Amino acid restriction sensitizes lung cancer cells to ferroptosis via GCN2-dependent activation of the integrated stress response.
Viktor Antonsson Garellick, Nadia Gul, Parvin Horrieh, Dyar Mustafa, Angana A H Patel, Martin Dankis, Samantha W Alvarez, Johanna Berndtson, Saeed Mahdavi, Maria Schwarz, Andreas Persson, Fikret Zahirovic, Clotilde Wiel, Volkan I Sayin, Per Lindahl
Abstract
Open AccessLung cancer cells are vulnerable to iron-dependent oxidation of phospholipids leading to ferroptosis, a process countered by glutathione peroxidase-4 that converts lipid hydroperoxides to lipid alcohols using glutathione as reducing agent. Since ferroptosis-inducing agents are in clinical development, identifying modifiers of ferroptosis susceptibility is warranted.

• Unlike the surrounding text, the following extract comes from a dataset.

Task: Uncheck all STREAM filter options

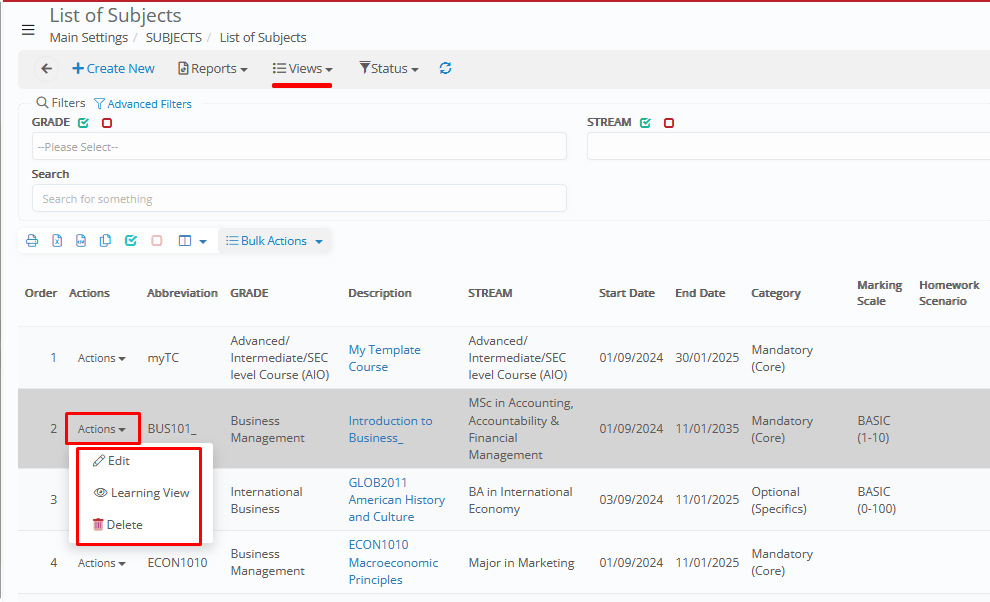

Here, we investigate the impact of amino acids on susceptibility to buthionine sulfoximine (BSO), a glutamate-cysteine ligase inhibitor that blocks biosynthesis of glutathione. We found that reduced amounts of amino acids other than cysteine increased the sensitivity to BSO and other ferroptosis-inducing agents, in a panel of mouse and human lung cancer cells, without affecting glutathione production. Activation of the amino acid sensor protein GCN2 and the integrated stress response lowered the threshold for lipid peroxidation by promoting ATF4-dependent mitochondrial respiration and reactive oxygen species leakage from the electron transport chain under glutathione depletion. The finding provides new insights into lung cancer metabolism and raises the possibility of using amino acid restricted diets in combination with ferroptosis-inducing agents as cancer therapies.